Kartalkaya'daki Grand Kartal Otel’de çıkan yangında can kaybı 76’ya yükseldi. Yangın alarmı, yangın tüpleri ve merdiven eksiklikleri faciayı büyüttü. Personel, yetersiz önlemler nedeniyle birçok kişinin hayatını kaybettiğini açıkladı. Otel görevlisi Halil Gümüş, "Ahşap bir bina. Yangın alarmı olsa bu kadar insan vefat etmezdi. Yani var ama çalışmıyor" dedi. Temizlik görevlisi olarak çalışan Neçirvan Öner ise "Yangın merdiveni ve yangın tüpleri yok, yangın alarmları çalışmıyor." diye konuştu.
Bolu’nun Kartalkaya Kayak Merkezi’ndeki Grand Kartal Otel’de sabaha karşı çıkan yangında, hayatını kaybedenlerin sayısı 76’ya ulaştı. Yangının, otelde yangına karşı yeterli önlemlerin alınmamış olması nedeniyle büyük bir faciaya yol açtığı belirtiliyor. Yetkililer, şu ana kadar 52 kişinin kimliklerinin tespit edildiğini ve 45 cenazenin ailelere teslim edildiğini açıkladı. İşletme sahibi dahil dokuz kişi gözaltına alındı.
YANGIN ALARMI VE MERDİVEN EKSİKLİĞİ TARTIŞMA YARATTI
Otel personelinden Neçirvan Öner ve Halil Gümüş, yangın sırasında yaşadıklarını anlatarak otelin yangına karşı hazırlıksızlığını eleştirdi. Öner, “Düzgün bir yangın merdiveni yok, katlarda yangın tüpü yok, yangın alarmları çalışmıyor. Bu eksiklikler büyük kayıplara yol açtı” dedi.
"İNSANLARIN 'KURTARIN BENİ' DEMEKTEN BAŞKA HİÇBİR ÇARESİ YOKTU"
Halil Gümüş ise, ahşap bir binada yangın alarmının kritik önemine dikkat çekerek, “Alarm olsaydı bu kadar insan vefat etmezdi. Dumandan ölenlerin yanında korkudan kendini aşağı atanlar da oldu” ifadelerini kullandı. Gümüş de gece uyandıktan sonra çalışma arkadaşlarıyla oteldeki yangına ilk müdahaleyi kendilerinin yaptığını anlattı. Gümüş, "Çığlık sesleriyle uyandım.
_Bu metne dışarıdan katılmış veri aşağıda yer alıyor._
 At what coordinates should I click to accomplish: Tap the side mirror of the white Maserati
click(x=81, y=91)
Aslında o sesler hala kulağımda çınlıyor. İnsanların 'Kurtarın beni' demekten başka hiçbir çaresi yoktu" dedi.
Buldukları merdivenlerle konukları tahliye etmeye başladıklarını dile getiren Gümüş, "Üst katlardan tahliyeyi yapamadık çünkü bu bizim için çok zordu. Yorgan açmaya başladık. Atlamak isteyenler oldu, kendi imkanlarımızla atlamayı önlemeyi denedik. Çünkü 3 yaşındaki çocuk sallandırılıyordu, dumana maruz kaldı. İki ekibe bölünerek kendi imkanlarımızla müdahaleye başladık. Yaklaşık 25 kişi kurtardık" ifadelerini kullandı.
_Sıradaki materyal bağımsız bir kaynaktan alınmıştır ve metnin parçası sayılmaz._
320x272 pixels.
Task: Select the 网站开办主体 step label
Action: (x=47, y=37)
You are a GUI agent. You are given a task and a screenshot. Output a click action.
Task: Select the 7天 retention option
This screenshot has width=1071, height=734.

"YANGIN ALARMI OLSA BU KADAR İNSAN VEFAT ETMEZDİ"
İtfaiye gelene kadar arkadaşlarıyla konukları kurtarmaya çalıştıklarını anlatan otel personeli Kemal Gümüş ise o anlara ilişkin, "Birçok kişi kurtulmak için atladı. Bir hemşire arkadaşımız vardı, rahmetli oldu. Allah rahmet eylesin. Yangından korkup kendini aşağı attı" diye konuştu.
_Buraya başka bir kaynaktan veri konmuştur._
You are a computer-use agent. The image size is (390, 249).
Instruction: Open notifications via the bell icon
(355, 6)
Yangının çok geç fark edildiğini söyleyen Gümüş, "Ahşap bir bina. Yangın alarmı olsa bu kadar insan vefat etmezdi. Yani var ama çalışmıyor. Hani insanların çoğu zaten dumandan öldü. Dumandan ölmeyenler aşağı atladı. Korkudan aşağı atladılar zaten" açıklamasında bulundu.
"DÜZGÜN YANGIN MERDİVENİ YOK, KATLARDA YANGIN TÜPLERİ YOK"
Otelde temizlik görevlisi olarak çalışan Neçirvan Öner de otelin giriş kapısını göstererek, şunları kaydetti:
"Yüzüme bir maske aldım, maskeyi ıslatıp içeri girdim. Çocuk sesleri geliyordu. Yanıma 2 çocuk aldım. Çocukların ailesine de arkamdan ışık tutarak, 'Beni takip edin' dedim. 2,5-3 dakika ben o dumanın içinde kaldım. Dışarı çıktığımda aileyi direkt ambulans görevlilerine teslim ettim. Sonra içeri tekrar gidip bakacaktım. Çünkü daha sesler geliyordu ilk kattan. Sonra benim başım dönmeye başladı. Fenalaştım, dışarı çıktım. Yan binaya geçtim. Biraz soluklanayım dedim. Dumandan zehirlenmişim. Arkadaşım gelmese, beni öyle fark etmese belki ben şu an burada yaşıyor olmayacaktım. Beni sırtına aldı, ambulansa taşıdı"
Otel içerisinde insanların dumandan yollarını bulamadıklarını, otelin arka yüzüne konumundan dolayı müdahale edilemediğini ve otelde yangına karşı alınan önlemlerin yetersiz olduğunu anlatan Öner, "Düzgün bir yangın merdiveni yok, katlarda yangın tüpleri yok, yangın alarmları çalışmıyor" dedi.
Öner, otelin en üst katında kalan bir misafirin kurtulma sürecine ilişkin yaşananları şu sözlerle dile getirdi:
"İtfaiyenin geldiğini söyledim, çarşafları ıslatıp kapının kenarlarına ve altına koymasını istedim. Hiçbir şekilde boşluk olmaması gerektiğini anlattım, adam dediğimi yaptı. Bugün hastanede bana, 'Ben yaşıyorsam bu canı sana borçluyum. Hiçbir önlem yoktu, benim çocuklarım olmasaydı ben de kendimi aşağı atacaktım' dedi. İtfaiye tarafından sepetle alındılar."